Sure, in this case, you wouldn’t be able to estimate the potential outcomes for every unit in your study, but you can estimate the potential outcomes for every treated unit. This gets to the concept of an estimand or a targeted theoretical value that you are trying to estimate. The estimand is the ideal that we are searching for out in the wild and the estimate is our best attempt to locate it. Not every estimand requires as strict positivity assumptions.

Sure, if you want to estimate potential outcomes for every unit in your study, then you would need complete overlap. This is what is required to estimate the average treatment effect (ATE) that is often estimated in experimental designs where the treated and control units have the exact same probability of receiving treatment. But, as is the case from this example, the ATE may not always be a feasible estimand (and sometimes, it may not even be desired).
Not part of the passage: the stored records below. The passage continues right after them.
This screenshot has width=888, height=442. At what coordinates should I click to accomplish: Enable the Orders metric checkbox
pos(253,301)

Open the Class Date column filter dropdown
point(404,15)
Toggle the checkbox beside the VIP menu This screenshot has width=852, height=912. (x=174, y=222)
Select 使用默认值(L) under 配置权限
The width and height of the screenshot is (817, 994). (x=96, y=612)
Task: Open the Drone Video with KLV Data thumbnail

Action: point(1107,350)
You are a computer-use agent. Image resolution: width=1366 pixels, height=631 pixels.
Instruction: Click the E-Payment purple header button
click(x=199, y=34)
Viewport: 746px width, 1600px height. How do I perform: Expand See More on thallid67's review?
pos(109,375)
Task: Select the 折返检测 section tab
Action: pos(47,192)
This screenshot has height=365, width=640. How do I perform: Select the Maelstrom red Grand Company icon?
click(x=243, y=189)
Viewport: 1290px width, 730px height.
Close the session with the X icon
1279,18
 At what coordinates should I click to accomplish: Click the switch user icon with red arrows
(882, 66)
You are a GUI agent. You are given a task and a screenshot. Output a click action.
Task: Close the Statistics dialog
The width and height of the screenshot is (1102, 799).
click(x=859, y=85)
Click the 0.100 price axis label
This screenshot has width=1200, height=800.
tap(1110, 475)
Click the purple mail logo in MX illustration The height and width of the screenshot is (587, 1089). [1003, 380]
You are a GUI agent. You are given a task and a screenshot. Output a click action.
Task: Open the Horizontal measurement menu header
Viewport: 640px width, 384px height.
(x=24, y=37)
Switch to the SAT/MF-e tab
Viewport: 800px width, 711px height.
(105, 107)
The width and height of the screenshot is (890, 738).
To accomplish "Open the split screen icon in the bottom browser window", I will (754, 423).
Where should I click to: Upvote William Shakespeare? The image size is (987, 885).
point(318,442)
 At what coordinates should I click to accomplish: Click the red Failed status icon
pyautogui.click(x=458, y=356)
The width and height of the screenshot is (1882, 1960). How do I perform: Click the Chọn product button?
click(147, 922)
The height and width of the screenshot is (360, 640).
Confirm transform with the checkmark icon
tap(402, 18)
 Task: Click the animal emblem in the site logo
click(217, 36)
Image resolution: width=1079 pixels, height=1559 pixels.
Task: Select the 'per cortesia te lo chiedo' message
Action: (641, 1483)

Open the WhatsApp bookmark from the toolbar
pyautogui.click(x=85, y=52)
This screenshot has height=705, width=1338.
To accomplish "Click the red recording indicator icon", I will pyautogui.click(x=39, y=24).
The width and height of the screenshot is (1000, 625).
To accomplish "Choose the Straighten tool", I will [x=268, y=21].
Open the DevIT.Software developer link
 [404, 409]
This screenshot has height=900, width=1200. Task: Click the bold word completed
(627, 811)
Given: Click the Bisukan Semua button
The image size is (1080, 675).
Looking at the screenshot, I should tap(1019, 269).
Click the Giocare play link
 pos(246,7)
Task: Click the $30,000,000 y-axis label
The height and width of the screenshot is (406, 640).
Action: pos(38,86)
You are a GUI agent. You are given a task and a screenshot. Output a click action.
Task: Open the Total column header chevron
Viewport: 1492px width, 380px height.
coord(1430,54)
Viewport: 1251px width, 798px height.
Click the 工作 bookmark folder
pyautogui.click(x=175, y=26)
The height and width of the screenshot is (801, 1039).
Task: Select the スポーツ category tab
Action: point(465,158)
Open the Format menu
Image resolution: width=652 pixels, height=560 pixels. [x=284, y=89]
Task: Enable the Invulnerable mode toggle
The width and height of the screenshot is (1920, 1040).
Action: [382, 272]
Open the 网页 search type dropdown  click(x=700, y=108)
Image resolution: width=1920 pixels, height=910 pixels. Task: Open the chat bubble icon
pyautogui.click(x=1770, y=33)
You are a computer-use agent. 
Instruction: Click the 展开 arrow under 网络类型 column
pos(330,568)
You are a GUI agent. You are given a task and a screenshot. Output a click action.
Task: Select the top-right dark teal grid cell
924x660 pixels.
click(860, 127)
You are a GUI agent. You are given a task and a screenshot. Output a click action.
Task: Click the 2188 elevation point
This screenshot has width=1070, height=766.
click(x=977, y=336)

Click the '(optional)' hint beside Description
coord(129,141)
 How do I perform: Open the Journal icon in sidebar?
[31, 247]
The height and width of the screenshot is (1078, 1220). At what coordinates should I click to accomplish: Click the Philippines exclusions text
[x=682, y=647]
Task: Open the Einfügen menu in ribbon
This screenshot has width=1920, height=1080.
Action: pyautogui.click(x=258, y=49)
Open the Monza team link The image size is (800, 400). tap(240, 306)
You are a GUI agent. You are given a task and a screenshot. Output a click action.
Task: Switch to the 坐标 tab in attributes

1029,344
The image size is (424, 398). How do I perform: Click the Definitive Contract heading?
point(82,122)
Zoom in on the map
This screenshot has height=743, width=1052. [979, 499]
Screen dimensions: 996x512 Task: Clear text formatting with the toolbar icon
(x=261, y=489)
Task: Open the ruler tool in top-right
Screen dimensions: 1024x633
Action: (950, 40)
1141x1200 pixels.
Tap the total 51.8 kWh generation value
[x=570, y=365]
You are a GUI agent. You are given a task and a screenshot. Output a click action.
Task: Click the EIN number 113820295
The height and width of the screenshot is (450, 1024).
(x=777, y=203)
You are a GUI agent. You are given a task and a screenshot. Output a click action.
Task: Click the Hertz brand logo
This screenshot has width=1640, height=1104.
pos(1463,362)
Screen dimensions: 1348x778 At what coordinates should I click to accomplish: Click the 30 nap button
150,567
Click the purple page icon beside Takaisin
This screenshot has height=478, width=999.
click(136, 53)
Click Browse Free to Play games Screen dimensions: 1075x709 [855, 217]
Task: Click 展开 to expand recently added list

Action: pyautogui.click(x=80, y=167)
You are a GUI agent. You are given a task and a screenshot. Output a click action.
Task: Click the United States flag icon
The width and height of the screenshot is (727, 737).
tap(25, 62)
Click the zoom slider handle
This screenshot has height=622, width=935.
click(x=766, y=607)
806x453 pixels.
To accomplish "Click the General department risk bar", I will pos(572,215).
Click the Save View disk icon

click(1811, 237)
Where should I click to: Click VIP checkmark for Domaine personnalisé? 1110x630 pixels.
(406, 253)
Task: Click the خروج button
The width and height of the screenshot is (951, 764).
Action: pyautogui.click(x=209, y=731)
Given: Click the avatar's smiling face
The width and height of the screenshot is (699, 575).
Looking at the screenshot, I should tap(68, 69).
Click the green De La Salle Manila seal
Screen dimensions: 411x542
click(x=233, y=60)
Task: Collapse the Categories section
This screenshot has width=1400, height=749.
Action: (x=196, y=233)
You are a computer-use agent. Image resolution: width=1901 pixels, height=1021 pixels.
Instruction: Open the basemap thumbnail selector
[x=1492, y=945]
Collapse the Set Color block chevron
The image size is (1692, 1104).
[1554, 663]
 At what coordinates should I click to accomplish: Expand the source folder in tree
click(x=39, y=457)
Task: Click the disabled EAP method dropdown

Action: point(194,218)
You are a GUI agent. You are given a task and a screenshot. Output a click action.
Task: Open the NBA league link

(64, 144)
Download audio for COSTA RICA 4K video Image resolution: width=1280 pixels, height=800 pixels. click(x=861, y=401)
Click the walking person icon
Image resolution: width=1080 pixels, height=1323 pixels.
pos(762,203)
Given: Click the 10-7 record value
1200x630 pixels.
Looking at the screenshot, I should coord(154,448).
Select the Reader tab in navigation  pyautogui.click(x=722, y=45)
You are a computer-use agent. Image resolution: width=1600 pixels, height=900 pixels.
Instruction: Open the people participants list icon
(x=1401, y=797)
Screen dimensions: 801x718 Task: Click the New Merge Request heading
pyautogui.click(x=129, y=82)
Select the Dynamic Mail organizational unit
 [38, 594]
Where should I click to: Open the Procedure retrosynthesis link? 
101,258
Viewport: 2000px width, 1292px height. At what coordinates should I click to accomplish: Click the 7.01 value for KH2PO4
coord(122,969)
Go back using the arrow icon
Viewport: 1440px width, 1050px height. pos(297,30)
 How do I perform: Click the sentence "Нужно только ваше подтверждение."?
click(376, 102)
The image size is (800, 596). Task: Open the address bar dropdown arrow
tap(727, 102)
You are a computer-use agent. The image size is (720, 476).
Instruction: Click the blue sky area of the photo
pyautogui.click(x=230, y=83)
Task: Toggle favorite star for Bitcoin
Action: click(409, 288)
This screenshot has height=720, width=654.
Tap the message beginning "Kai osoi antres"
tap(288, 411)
Instead, for our purposes with this hypothetical example, we could instead estimate the average treatment effect for the treated (the ATT), which is exactly what it sounds like - the average effect of the treatment for the treated units. We make that caveat because, in this context, we would be unable to estimate the average effect of the treatment for the control units (this is known as the ATU or ATC).

Situated within the context of the positivity assumption, we violate positivity in our context dependent on the estimand we are targeting. For this example, we would violate positvity is we tried to estimate the ATE or ATU, but we would not violate positivity if we shot for the ATT. However, remember that we still should pay attention to specific stratum in our data that might be sneakily flying under the radar as well (such as the \(Z_1\) = 1 and \(Z_2\) = 1 example). It is still possible that such nuances could go undetected with a “dimensionality reduction” statistic like the propensity score. As always with anything causal inference related, know your data well and really dig into it looking for stuff exactly like this before diving into analysis. As regression demonstrates, not all methods will let you know when you’re violating a key assumption.